Postby SactoBob » Thu Jul 09, 2009 9:22 am

I doubt that all, or even any, of the mechanisms are known for sure. It has not been that long that anybody even speculated that heart disease could be reversed, and the mainstream medical opinion is still that it cannot be reversed.

To me, the first battle is to make known that this condition can be reversed, and will be reversed with proper execution of lifestyle and diet. Hopefully future scientists will establish the mechanisms. The great thing is that we don't need to know the mechanisms. We have theories, but the important thing is that the reversal is an observable fact. There may be multiple mechanisms involved - which seems to be a theme with proper nutrition according to T. Colin Campbell.

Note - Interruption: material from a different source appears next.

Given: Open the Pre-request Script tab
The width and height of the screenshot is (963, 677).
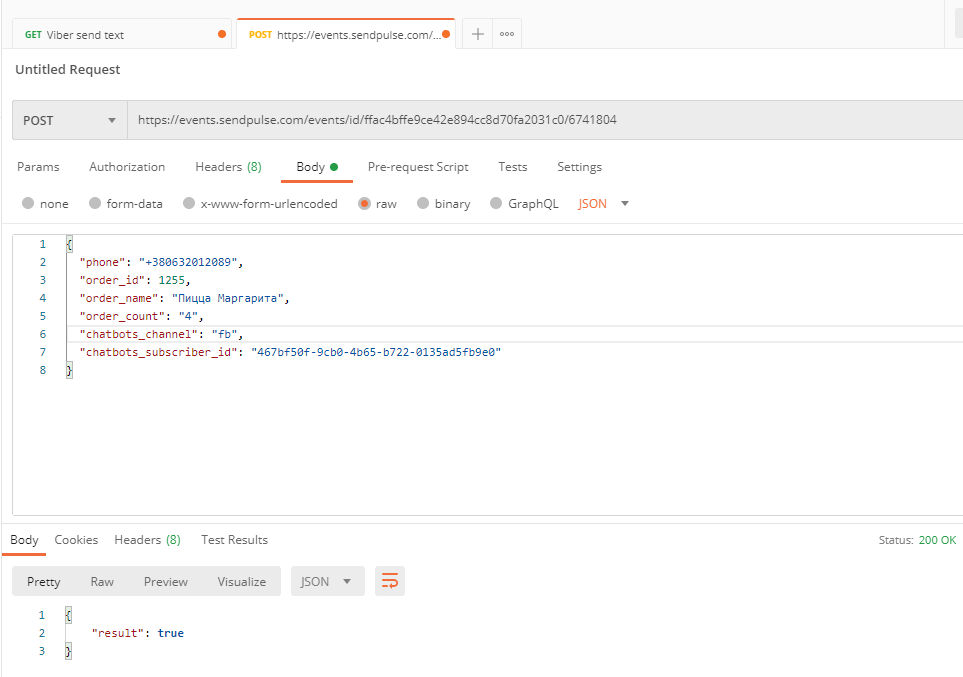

As to the cholesterol meds, my recollectoin is that they inhibit a liver enzyme that is involved in cholesterol synthesis. I hated these meds and am so glad to be off them.

As to the perfusion, that is just an observation of how much blood is getting to the tissues. The test puts a demand on the coronary arteries to supply blood to the muscle. A radioactive marker is put into the blood stream. When you can see that the blood is getting to the tissues, you know that the coronary arteries are supplying it. When the blood is not getting there, the assumption is that the the arteries are clogged, and that is the reason why the blood can't be seen getting to the muscle.
SactoBob
 

Postby hazelrah » Thu Jul 09, 2009 1:25 pm

Thanks to all 3 of you for responding.

I will check out Steve's links and intend to buy the Dr. Esselstyne DVD with the other new DVDs when money becomes less tight. It's been a tough year for disposable income, I'm afraid.

I have no doubt that diet is the most critical component in improving cardio performance in general, but most of the way that it's presented seems stochastic and I was trying to find a more accesible biophysical or biochemical visual to think about it. I used to run 3 or 4 marathons a year and near the end of my training my blood pressure would be on the low side of normal. I simplisitcally thought of this as the circulatory system being pressure washed while it was on hyperdrive in training. That visual doesn't work for diet. From Bob's last stress test I have confidence that with diet I can improve my MAX VO2 and get my body to train again in time.

I was afraid that Jeff might have covered this subject ad nauseum in the forum and I was just too lazy to thoroughly go through it, but I see from you answers that it is still very much a study in progress. Thanks for that as well.